No more “you can have any color you want as long as its black,” Henry Ford.
The start-up is in the process of crowdfunding its business model. The idea is simple: build a car, any car, many cars by “using generative design, virtual reality, artificial intelligence, 3D printing, and a cloud-based supply chain.” The company plans to offer car templates to customers, or accept their own ideas as to how a car should look, feel and behave like.
Primarily, customers will be able to choose both cars and options and then watch how their dream cars get born in virtual reality. Cloud-based solutions will handle everything from component sourcing to hardware integration.
The digital platform will handle design and component sourcing, engineering analysis and performance simulation, supply chain management, ordering, and hardware integration, scheduling for assembly and final delivery.
The customers will be kept up to date with the manufacturing process. They will be able to choose options along the way and add custom touches using a game-like interface. They can witness how analysis happens and watch the car design being created. Before production starts, they can even test the car in a video game simulator. At the very end, parts are ordered, and the car is built before their very eyes.
“We could take a crazy vision and design and build it for real—and fast,” says Mouse McCoy, Hackrod's CEO.
PROOF OF CONCEPT – LA BANDITA SPEEDSTER
To prove all of the above can be done, Hackrod is going to build the world's first car designed in mixed reality and engineered by an AI. The vehicle has not yet made it into the real world, but the progress is ongoing.

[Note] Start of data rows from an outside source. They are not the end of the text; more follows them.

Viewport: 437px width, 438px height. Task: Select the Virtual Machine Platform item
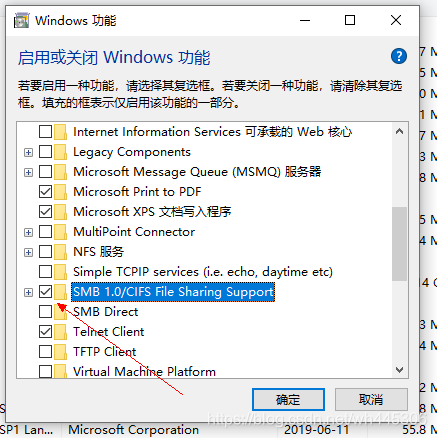[144, 371]
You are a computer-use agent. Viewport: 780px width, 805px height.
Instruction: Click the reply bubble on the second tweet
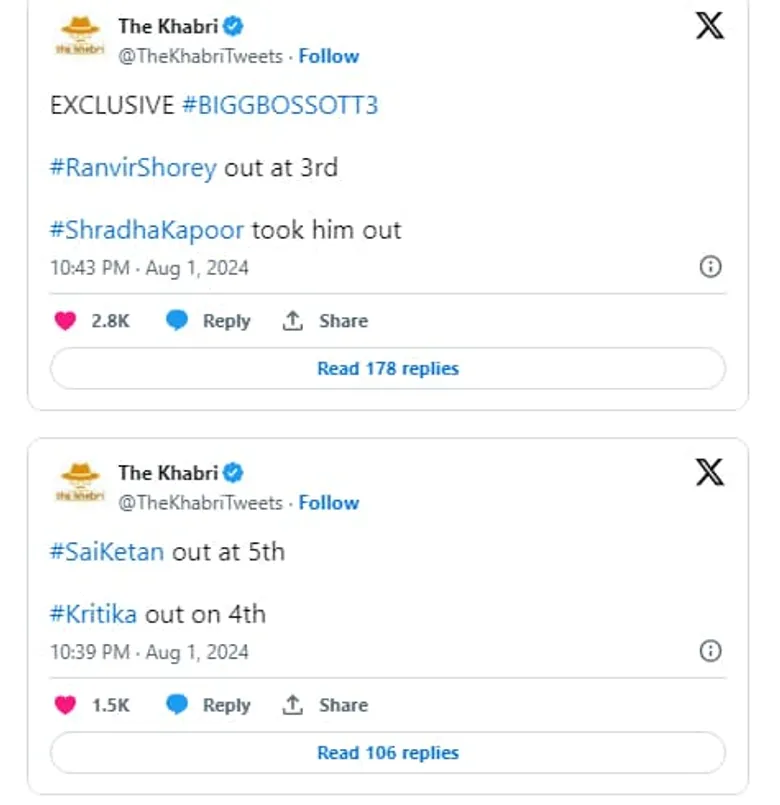coord(177,705)
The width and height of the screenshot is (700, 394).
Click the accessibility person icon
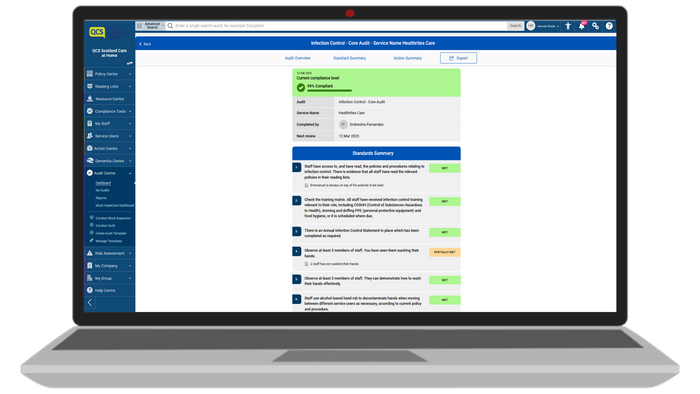568,26
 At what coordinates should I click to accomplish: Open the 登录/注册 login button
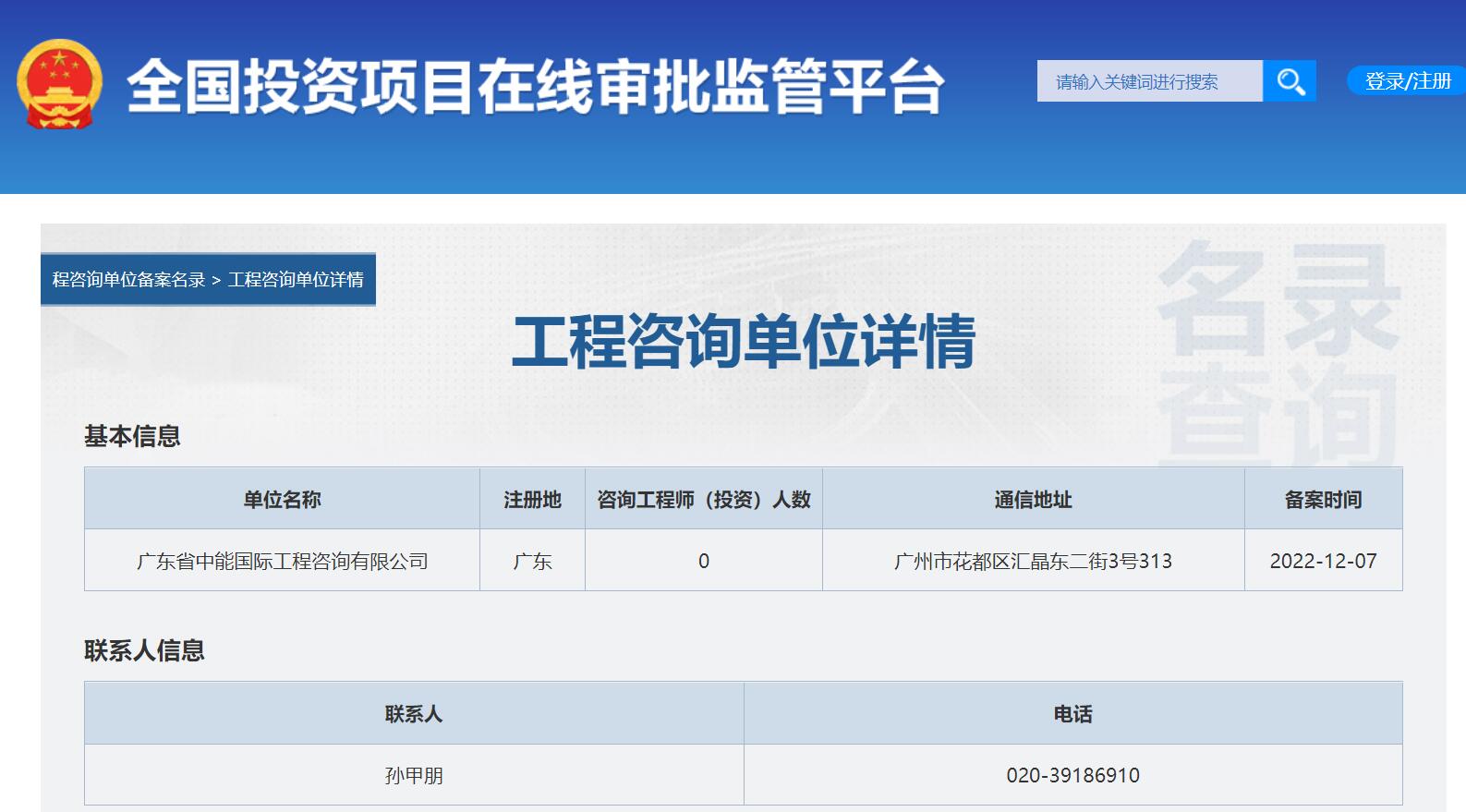click(1407, 81)
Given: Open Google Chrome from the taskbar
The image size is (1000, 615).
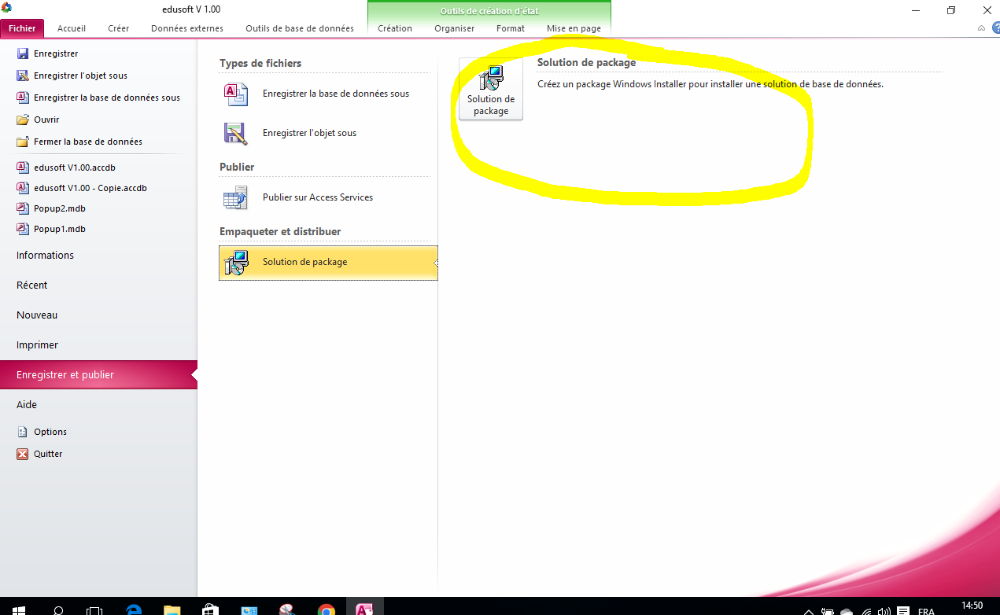Looking at the screenshot, I should click(x=326, y=608).
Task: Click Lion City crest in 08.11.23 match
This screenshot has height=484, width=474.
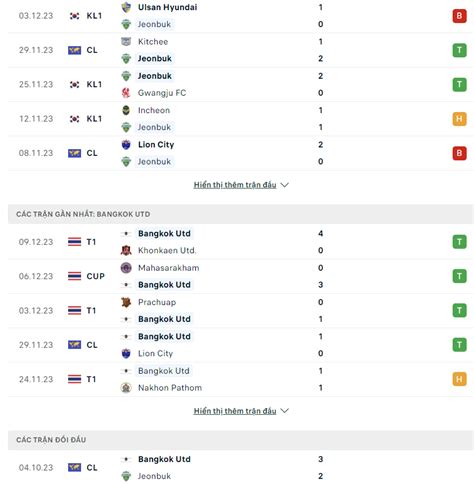Action: [126, 145]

The first thing Hackrod had to do was to capture the data needed by the AI-powered generative design engine. They used an existing chassis that was scanned as the frame was being tested in the Mojave Desert. The resulting 3D model was then uploaded to the cloud. Using the millions data points gathered by the scan of hundreds of sensors, the AI then was able to generate multiple design options.
For the exterior, no clay modeling was used, but only virtual reality design using Autodesk Fusion 360 that allowed for experimenting directly with a life-size model of the car. The virtual reality realm was also the place where all the testing was made.
So far, Hackrod managed a critical milestone in developing the La Bandita. In the sixth day of 2018, they achieved what they call “full-scale metal 3D-printing,” and claim they can now print a full-scale car in aluminum.
La Bandita is not yet ready, but Hackrod will probably make good progress towards finishing it this year. OTHERS WILL FOLLOW
3D-printed car parts start showing up from more and more car manufacturers, but for now nobody, none of the established names, that is, hasn't announced plans to 3D print an entire vehicle. This type of manufacturing process is still some way from becoming standard, but as the 3D printing technology keeps getting better and better, we're likely to see more and more car makers taking notice.
Like it or not, 3D printing will be the next technological revolution.